Scientists across the country are investigating these topics, but Dhandayuthapani said he wanted to work from a place particularly affected by the virulent disease.
“Here, there are more tuberculosis patients to work with,” said Dhandayuthapani, who previously conducted his research from the University of Texas Health Science Center at San Antonio, of which the Regional Academic Health Center in Edinburg is part.
“Eventually, I might start some population studies here to understand why people here are susceptible to TB.”
Tuberculosis is an airborne disease that often affects the lungs, but also can infect the brain, spine or kidneys, according to the U.S. Centers for Disease Control and Prevention.
Many people who are exposed develop a latent form of the disease, which has no symptoms. Symptoms of active disease could include weight loss, fever, chills, and in TB of the lungs, coughing up blood and chest pain. The disease can be deadly if it isn’t treated.
Shrouded in mystery
According to statistics from the Texas Department of State Health Services, TB continues to be a significant presence in the Valley.
In 2006, the latest state data available, Cameron County recorded 64 confirmed cases of tuberculosis and Hidalgo County 68.
With some minor fluctuations, the number of cases has stayed fairly consistent in the last five years, according to state data. But the incidence along the border is much higher than in the rest of the state. Most Texas counties only recorded a handful of cases in 2006.
That’s why it makes sense to conduct research on tuberculosis here, said Dr. Leonel Vela, regional dean for the RAHC.
“It’s very important research, because it focuses on a disease that disproportionately affects our population here, in the border area,” Vela said. “Tuberculosis is a disease in which we have observed ebbs and flows, but it’s one we haven’t been able to fully tame.”
Dhandayuthapani and his colleagues are trying to crack a few of tuberculosis’ mysteries.
The first is the bacteria’s skill at outsmarting the human immune system and remaining dormant in the body for many years, Dhandayuthapani said.
Many adults who develop active TB disease have a “reactivated” form, meaning they already had the bacteria in their bloodstream but it suddenly became active.
“When a person is infected, they often don’t develop the disease immediately,” Dhandayuthapani said. “(The bacterium) has the ability to stay dormant indefinitely, and in that period it won’t multiply.
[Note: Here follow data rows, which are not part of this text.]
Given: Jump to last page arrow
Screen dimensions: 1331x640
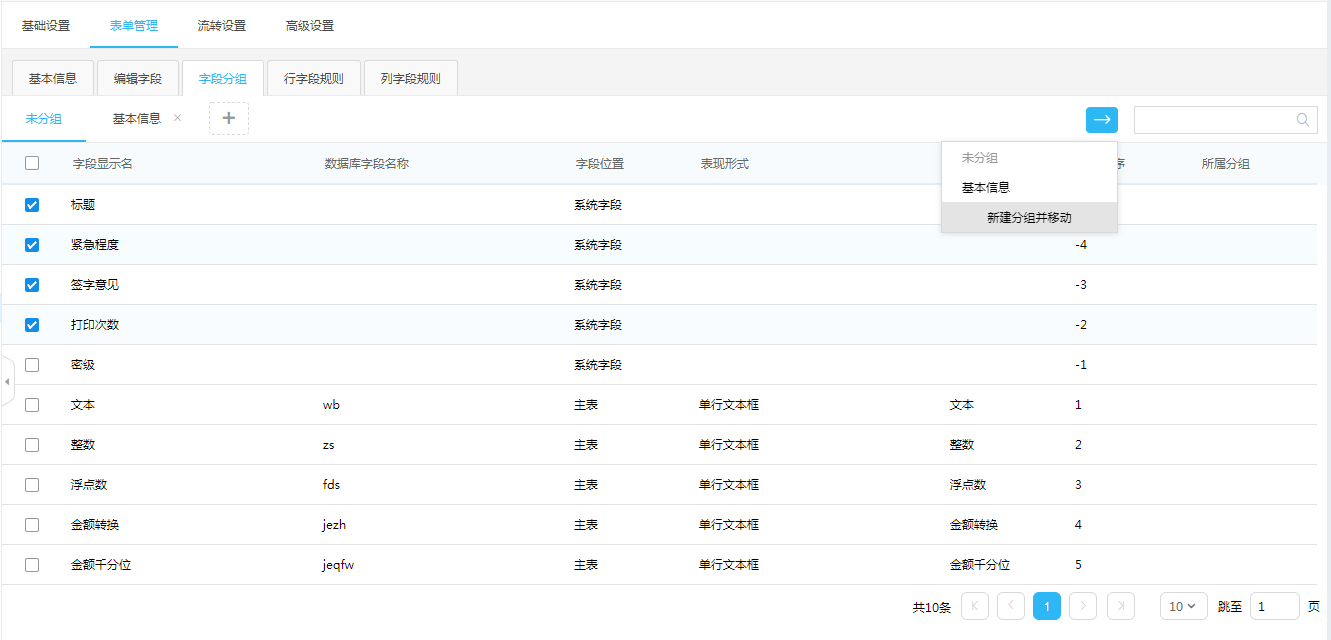Looking at the screenshot, I should tap(1120, 606).
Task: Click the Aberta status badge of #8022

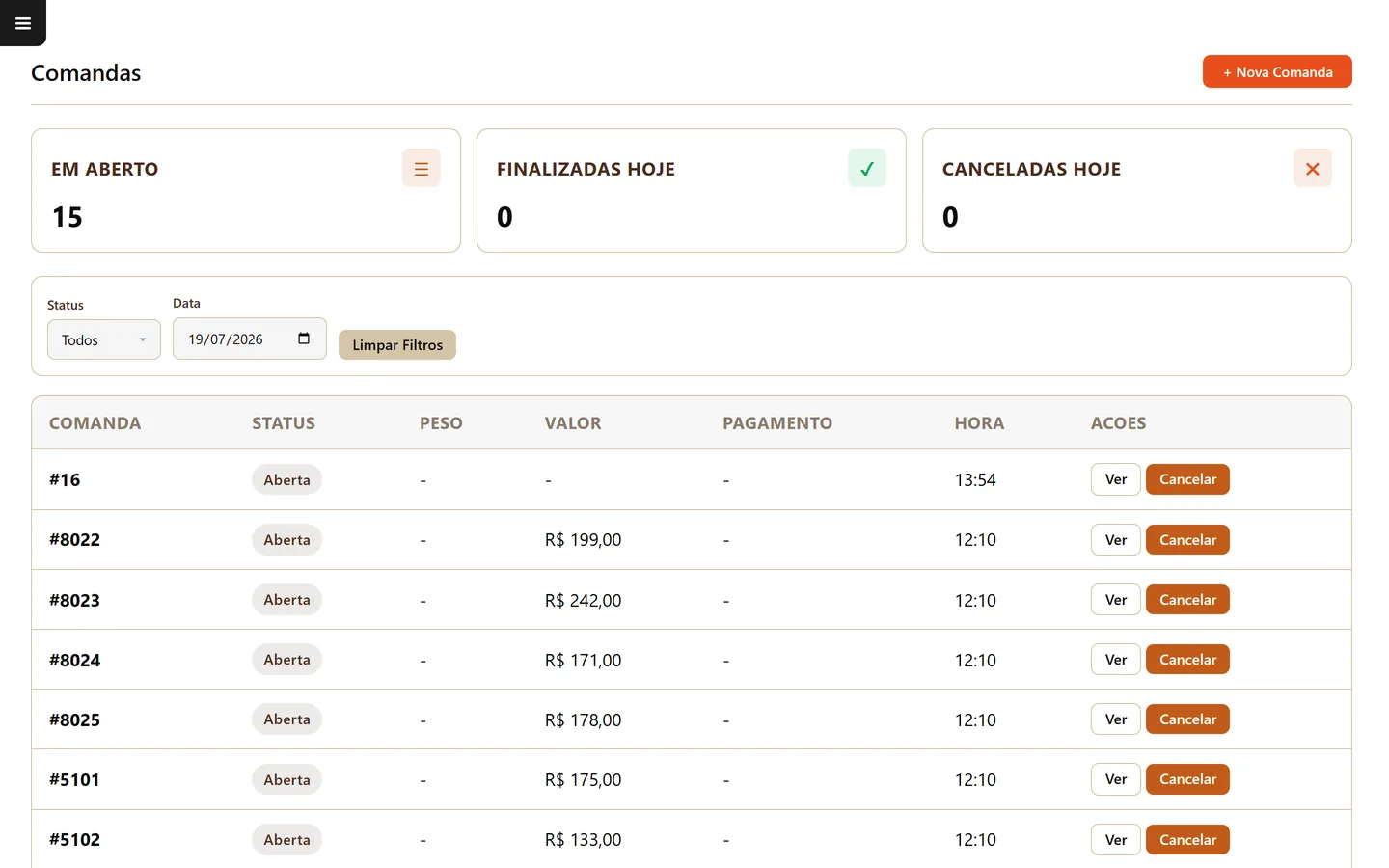Action: [286, 540]
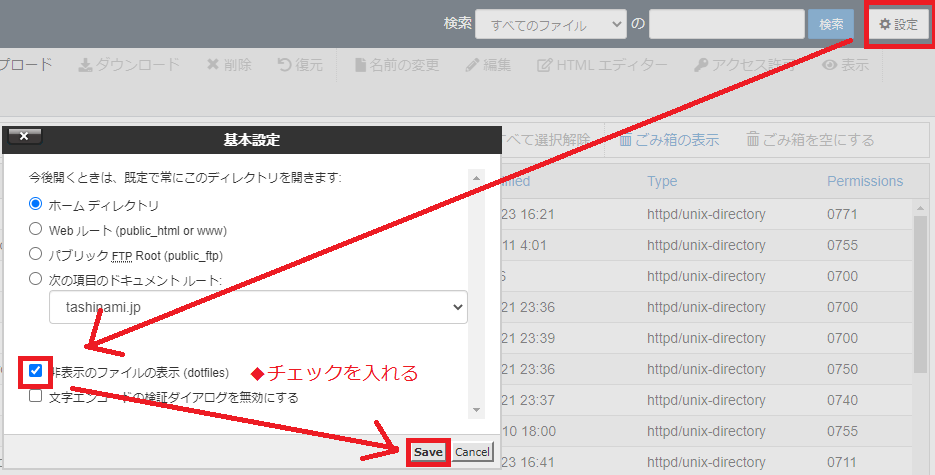The width and height of the screenshot is (935, 475).
Task: Open the すべてのファイル search scope dropdown
Action: pyautogui.click(x=550, y=24)
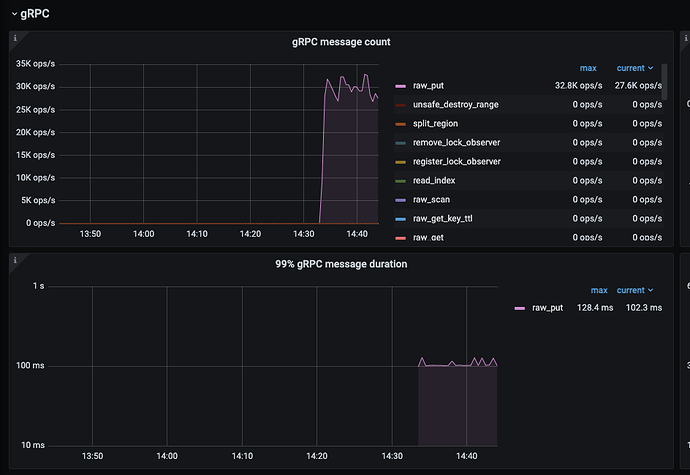Toggle raw_put series in message count legend
690x475 pixels.
428,86
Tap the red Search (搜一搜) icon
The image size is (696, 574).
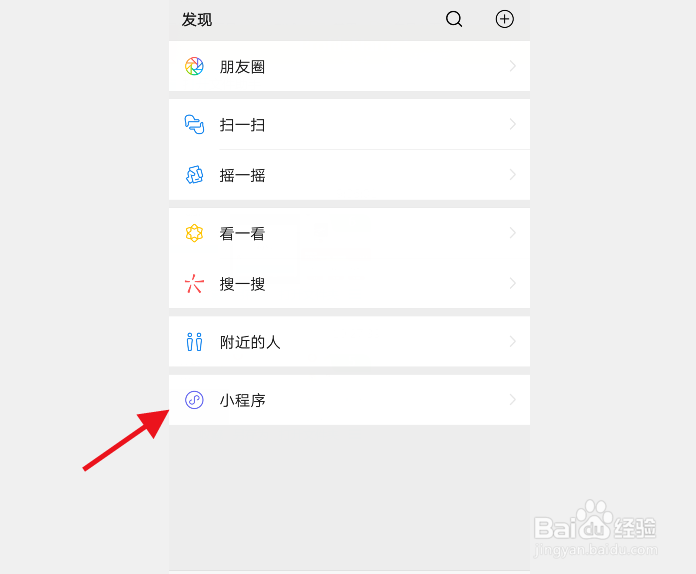click(194, 284)
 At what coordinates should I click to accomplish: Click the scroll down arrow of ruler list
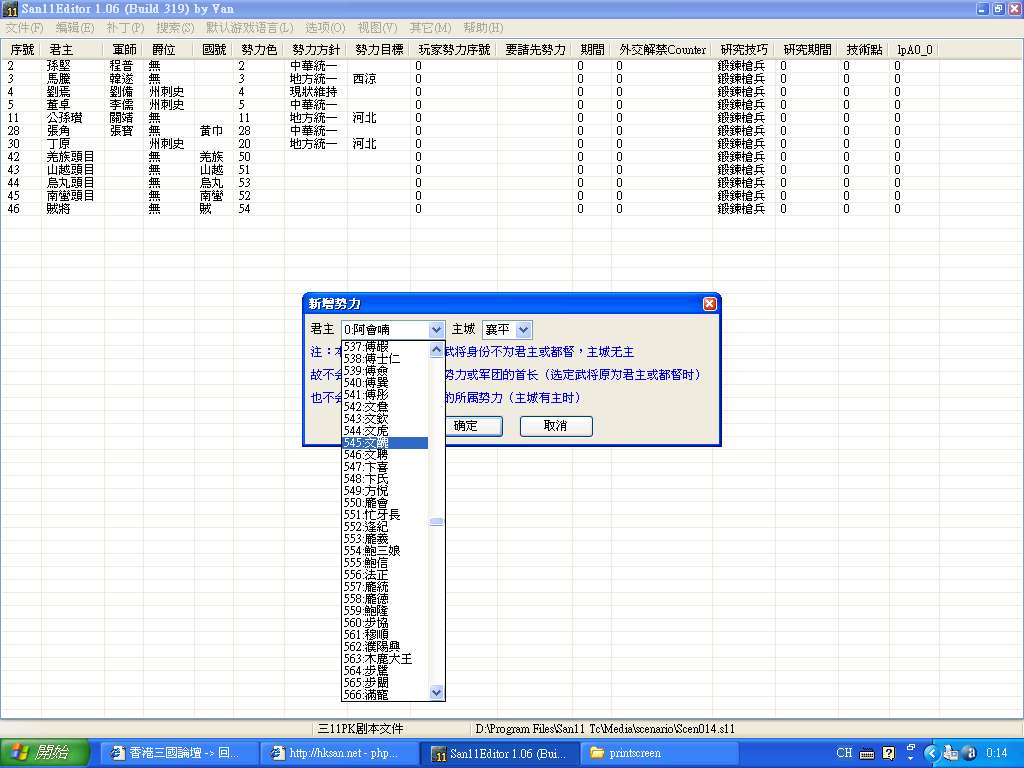click(x=436, y=693)
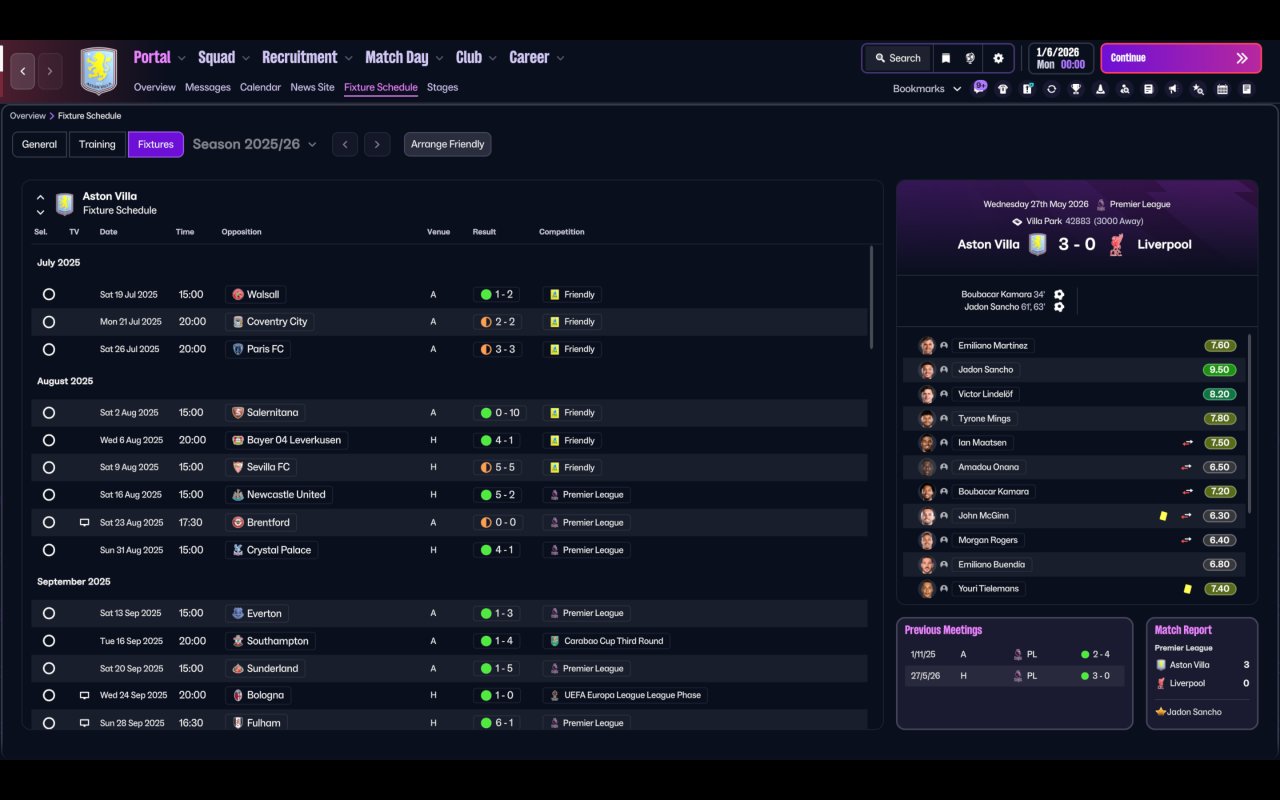Click the shirt bookmark icon
Viewport: 1280px width, 800px height.
[x=1003, y=89]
But when the immunity is compromised, all of a sudden it gets activated and produces the disease.”
The researchers are trying to identify the mechanism the bacteria use to hide from the body’s natural defenses during dormancy, he said. When the bacteria are latent, antibiotics
can’t fully kill them, he said.
Many people with latent TB never develop active disease, but for some, especially people with weakened immunity, it suddenly kicks in, according to the CDC. The disease isn’t contagious when dormant.
A vaccine
People with HIV or AIDS, leukemia or kidney disease are particularly susceptible to developing active TB, the CDC says.
In his research, Dhandayuthapani also is looking into why diabetics are vulnerable to tuberculosis, as well.
“We’ll be looking at the molecules produced by the immune system, and comparing healthy patients with diabetes patients,” he said.
Finally, the researchers are studying the only vaccine available for tuberculosis. The vaccine, known as BCG, is rarely used in the United States because it’s unpredictable and skews skin tests for the disease, according to the CDC.
The agency only recommends the vaccine for children who are constantly exposed to active disease or for healthcare workers who are frequently exposed to people with drug-resistant TB.
The vaccine still has the potential to make people sick, and Dhandayuthapani is looking at ways to shut off certain genes to make it less virulent.
“By knocking out one of the genes, it becomes effective in producing immunity … but then it can’t cause the disease,” he said.
Many other researchers are racing to develop an effective TB vaccine, he said.
The RAHC has a special lab for the purpose of studying lethal diseases like TB. The lab, classified as “biosafety level 3” by the CDC, is carefully sealed and closed to visitors. Lab technicians must wear full protective gear to enter.
Researchers do much of their preliminary work with less lethal bacteria, like e. coli, before moving on to tuberculosis, he said.
Dhandayuthapani’s ultimate goal is to prevent and better treat TB, he said.
“This disease kills so many people … I want to eradicate it through this research,” he said.
His research is likely to have a big impact, Vela said.
“These are important questions for us here, and worldwide,” Vela said.